Waikiki Health continues to exceed expectations in helping prisoners who would otherwise end up homeless once they’re out.

Waikiki Health’s Pu‘uhonua (safe place for healing) Program planned to help 480 prisoners between Oct. 1, 2017, and Sept. 30.

Instead, 970 prisoners went through the program.

Out of the 970 prisoners, 94 — or fewer than 10 percent — have gone back to jail or prison. Those 94 went back for violations of their terms of parole or probation — not for committing new crimes, according to Waikiki Health.

Program Director Francine Dudoit-Tagupa estimates that “95 percent for sure” of Oahu prisoners re-enter island society with no job, no place to live and none of the critical documents — such as a birth certificate, Social Security card or other government identification — they need to get housing and employment.

Thanks to a grant from the Hawaii Medical Service Association’s Community Grant Program, the Pu‘uhonua Program continues to work with defendants to get them government documents, MedQuest health insurance, substance abuse treatment, jobs and temporary and, ideally, permanent housing.

The Pu‘uhonua Program helps prisoners from all of Oahu’s jails and prisons, including the Federal Detention Center, working with them before and after they are released.

A former Oahu Community Correctional Center prisoner named Isaac — he asked that his last name not be used — had been living in the entrenched homeless encampment at Waimanalo Beach Park for five years when he was arrested for burglary, followed by a seven-month term at OCCC.

While he was convicted of burglary, Isaac, 44, said, “The money was for drugs” — specifically methamphetamine.

When he was released on probation Aug. 13, Isaac said he would have gone back to being homeless in Waimanalo, with no job and little optimism.

“I nevah had nothing,” he said during an interview Wednesday with the Honolulu Star-Advertiser in Dudoit-Tagupa’s office at Waikiki Health.

Instead, after attending OCCC classes led by Waikiki Health’s Cheryl Moreno, Isaac used his new one-year bus pass to head straight to Waikiki Health after he was released.

* [RECORDED INFORMATION]:
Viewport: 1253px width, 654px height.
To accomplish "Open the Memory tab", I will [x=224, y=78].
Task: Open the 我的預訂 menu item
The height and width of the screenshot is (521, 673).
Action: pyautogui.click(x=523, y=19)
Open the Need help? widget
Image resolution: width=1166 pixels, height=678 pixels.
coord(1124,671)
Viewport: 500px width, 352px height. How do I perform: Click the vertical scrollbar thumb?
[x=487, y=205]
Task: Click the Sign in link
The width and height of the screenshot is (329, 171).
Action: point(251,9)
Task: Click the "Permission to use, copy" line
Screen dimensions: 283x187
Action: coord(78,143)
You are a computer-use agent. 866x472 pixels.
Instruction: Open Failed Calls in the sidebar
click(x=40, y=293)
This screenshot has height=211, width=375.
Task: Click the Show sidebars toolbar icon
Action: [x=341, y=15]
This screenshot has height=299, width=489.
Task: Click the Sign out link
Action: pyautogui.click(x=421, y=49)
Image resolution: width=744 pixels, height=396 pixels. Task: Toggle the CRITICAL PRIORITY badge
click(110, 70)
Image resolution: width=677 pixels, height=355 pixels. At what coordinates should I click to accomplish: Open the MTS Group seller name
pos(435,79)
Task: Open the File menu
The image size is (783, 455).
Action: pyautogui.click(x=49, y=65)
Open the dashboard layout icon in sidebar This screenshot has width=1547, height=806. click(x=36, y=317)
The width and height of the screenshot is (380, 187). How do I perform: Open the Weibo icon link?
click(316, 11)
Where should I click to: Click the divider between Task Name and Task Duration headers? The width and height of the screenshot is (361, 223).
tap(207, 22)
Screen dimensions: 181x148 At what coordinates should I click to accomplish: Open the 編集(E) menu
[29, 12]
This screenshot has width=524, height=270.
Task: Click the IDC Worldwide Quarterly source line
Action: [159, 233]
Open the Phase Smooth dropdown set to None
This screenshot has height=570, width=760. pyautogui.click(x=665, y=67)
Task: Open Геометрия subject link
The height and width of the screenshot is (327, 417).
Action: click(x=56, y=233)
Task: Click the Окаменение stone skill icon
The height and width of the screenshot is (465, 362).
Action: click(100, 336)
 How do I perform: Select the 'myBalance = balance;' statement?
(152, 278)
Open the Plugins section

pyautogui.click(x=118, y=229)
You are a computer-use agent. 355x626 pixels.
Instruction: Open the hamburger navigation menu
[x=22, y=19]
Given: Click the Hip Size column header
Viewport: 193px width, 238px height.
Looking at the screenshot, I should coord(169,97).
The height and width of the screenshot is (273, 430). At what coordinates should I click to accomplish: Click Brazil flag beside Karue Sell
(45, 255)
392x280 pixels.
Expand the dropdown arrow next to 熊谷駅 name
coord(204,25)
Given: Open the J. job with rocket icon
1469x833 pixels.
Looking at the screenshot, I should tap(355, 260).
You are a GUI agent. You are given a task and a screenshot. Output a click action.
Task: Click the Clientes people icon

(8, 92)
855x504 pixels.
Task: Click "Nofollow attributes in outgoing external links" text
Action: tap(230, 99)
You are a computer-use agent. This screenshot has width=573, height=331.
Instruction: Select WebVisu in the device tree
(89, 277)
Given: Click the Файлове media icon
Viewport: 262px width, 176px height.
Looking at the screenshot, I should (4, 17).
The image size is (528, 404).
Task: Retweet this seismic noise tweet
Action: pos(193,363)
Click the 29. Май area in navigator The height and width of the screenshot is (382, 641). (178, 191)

* [WHAT TO WORK ON]:
a – Translate this sentence from the Waikiki Health article into Spanish: "Instead, 970 prisoners went through the program."
b – Reproduce word for word the part of the Waikiki Health article that runs from "Waikiki Health continues" up to and including "and Sept. 30.".
c – According to the Waikiki Health article, how many of the 970 prisoners in the Pu‘uhonua Program have gone back to jail or prison?

* [WRITTEN ANSWERS]:
a – En cambio, 970 presos pasaron por el programa.

b –
Waikiki Health continues to exceed expectations in helping prisoners who would otherwise end up homeless once they’re out.

Waikiki Health’s Pu‘uhonua (safe place for healing) Program planned to help 480 prisoners between Oct. 1, 2017, and Sept. 30.

c – 94 of them, fewer than 10 percent.